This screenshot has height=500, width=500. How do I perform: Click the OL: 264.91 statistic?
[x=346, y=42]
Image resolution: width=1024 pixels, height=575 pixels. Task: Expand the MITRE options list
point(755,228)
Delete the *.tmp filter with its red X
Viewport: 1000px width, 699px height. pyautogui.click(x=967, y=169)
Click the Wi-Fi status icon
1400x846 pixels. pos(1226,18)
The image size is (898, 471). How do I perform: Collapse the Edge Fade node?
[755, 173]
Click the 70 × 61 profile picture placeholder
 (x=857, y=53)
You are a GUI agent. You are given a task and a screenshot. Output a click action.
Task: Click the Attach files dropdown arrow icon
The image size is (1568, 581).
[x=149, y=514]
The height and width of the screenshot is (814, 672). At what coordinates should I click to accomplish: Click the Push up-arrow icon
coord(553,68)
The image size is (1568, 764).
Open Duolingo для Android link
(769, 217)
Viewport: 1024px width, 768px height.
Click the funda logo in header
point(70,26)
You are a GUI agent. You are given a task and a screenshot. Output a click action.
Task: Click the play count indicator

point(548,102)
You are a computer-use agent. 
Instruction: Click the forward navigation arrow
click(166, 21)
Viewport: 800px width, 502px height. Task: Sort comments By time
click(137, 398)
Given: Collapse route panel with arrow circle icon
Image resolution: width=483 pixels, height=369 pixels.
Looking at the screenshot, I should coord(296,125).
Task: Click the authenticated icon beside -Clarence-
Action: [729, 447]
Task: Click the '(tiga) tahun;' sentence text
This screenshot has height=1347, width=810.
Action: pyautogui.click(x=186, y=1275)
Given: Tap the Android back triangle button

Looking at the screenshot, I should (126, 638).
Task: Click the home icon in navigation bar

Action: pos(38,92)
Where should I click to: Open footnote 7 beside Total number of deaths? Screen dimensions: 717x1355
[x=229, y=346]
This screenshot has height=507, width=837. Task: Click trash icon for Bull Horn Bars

* * *

● **Task prompt**
Output the records above in their entirety, exactly.

● **Finished exercise**
This screenshot has height=500, width=500. How do I perform: Click the OL: 264.91 statistic?
[x=346, y=42]
Image resolution: width=1024 pixels, height=575 pixels. Task: Expand the MITRE options list
point(755,228)
Delete the *.tmp filter with its red X
Viewport: 1000px width, 699px height. pyautogui.click(x=967, y=169)
Click the Wi-Fi status icon
1400x846 pixels. pos(1226,18)
The image size is (898, 471). How do I perform: Collapse the Edge Fade node?
[755, 173]
Click the 70 × 61 profile picture placeholder
 (x=857, y=53)
You are a GUI agent. You are given a task and a screenshot. Output a click action.
Task: Click the Attach files dropdown arrow icon
The image size is (1568, 581).
[x=149, y=514]
The height and width of the screenshot is (814, 672). At what coordinates should I click to accomplish: Click the Push up-arrow icon
coord(553,68)
The image size is (1568, 764).
Open Duolingo для Android link
(769, 217)
Viewport: 1024px width, 768px height.
Click the funda logo in header
point(70,26)
You are a GUI agent. You are given a task and a screenshot. Output a click action.
Task: Click the play count indicator

point(548,102)
You are a computer-use agent. 
Instruction: Click the forward navigation arrow
click(166, 21)
Viewport: 800px width, 502px height. Task: Sort comments By time
click(137, 398)
Given: Collapse route panel with arrow circle icon
Image resolution: width=483 pixels, height=369 pixels.
Looking at the screenshot, I should coord(296,125).
Task: Click the authenticated icon beside -Clarence-
Action: [729, 447]
Task: Click the '(tiga) tahun;' sentence text
This screenshot has height=1347, width=810.
Action: pyautogui.click(x=186, y=1275)
Given: Tap the Android back triangle button

Looking at the screenshot, I should (126, 638).
Task: Click the home icon in navigation bar

Action: pos(38,92)
Where should I click to: Open footnote 7 beside Total number of deaths? Screen dimensions: 717x1355
[x=229, y=346]
This screenshot has height=507, width=837. Task: Click trash icon for Bull Horn Bars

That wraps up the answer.